On 7/10/22 1:19 PM, Matthieu Baerts wrote:
Hi Yonghong,
Thank you for the review!
On 10/07/2022 18:59, Yonghong Song wrote:> On 7/10/22 1:35 AM, Matthieu
Baerts wrote:
diff --git a/include/linux/bpf_verifier.h b/include/linux/bpf_verifier.h
index 81b19669efba..2ac424641cc3 100644
--- a/include/linux/bpf_verifier.h
+++ b/include/linux/bpf_verifier.h
@@ -345,10 +345,10 @@ struct bpf_verifier_state_list {
};
struct bpf_loop_inline_state {
- int initialized:1; /* set to true upon first entry */
- int fit_for_inline:1; /* true if callback function is the same
- * at each call and flags are always zero
- */
+ bool initialized; /* set to true upon first entry */
+ bool fit_for_inline; /* true if callback function is the same
+ * at each call and flags are always zero
+ */
I think changing 'int' to 'unsigned' is a better alternative for
potentially adding more bitfields in the future. This is also a pattern
for many other kernel data structures.
There was room, I was not sure if it would be OK but I saw 'bool' were
often used in structures from this bpf_verifier.h file.

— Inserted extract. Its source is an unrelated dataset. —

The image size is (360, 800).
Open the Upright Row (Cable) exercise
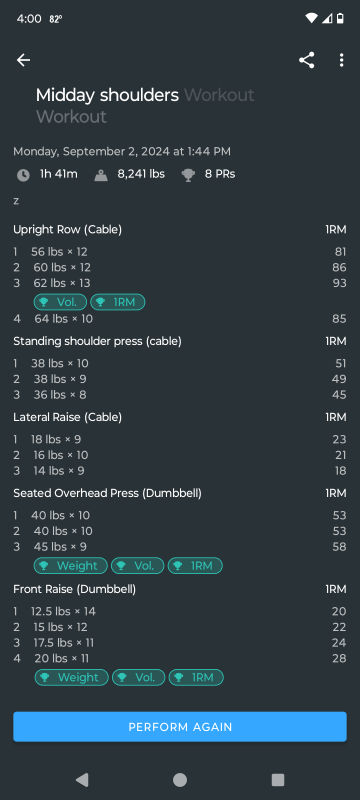[x=67, y=230]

I can of course switch to an unsigned one. I would have picked 'u8' when
looking at the structures around but any preferences from you?
'unsigned', 'unsigned int', 'u8', 'u32'?
The original data structure is
struct bpf_loop_inline_state {
int initialized:1; /* set to true upon first entry */
int fit_for_inline:1; /* true if callback function is the same
* at each call and flags are always zero
*/
u32 callback_subprogno; /* valid when fit_for_inline is true */
};
So 'initialized' and 'fit_for_inline' and additional padding will take
4 bytes, so 'unsigned', 'unsigned int', 'u32' should be appropriate
here. Later, if people want to add a u8 or u16 to utilize the padding,
the type of 'initialized' and 'fit_for_inlined' might be changed to
u8 or u16.
For which of 'unsigned', 'unsigned int', 'u32', checking with
$ [~/work/bpf-next/include/linux] grep ":1" *.h
both 'unsigned' and 'unsigned int' are used in many places. I don't have
a preference. I saw one instance 'unsigned int' is used in this file,
so 'unsigned int' should be okay here.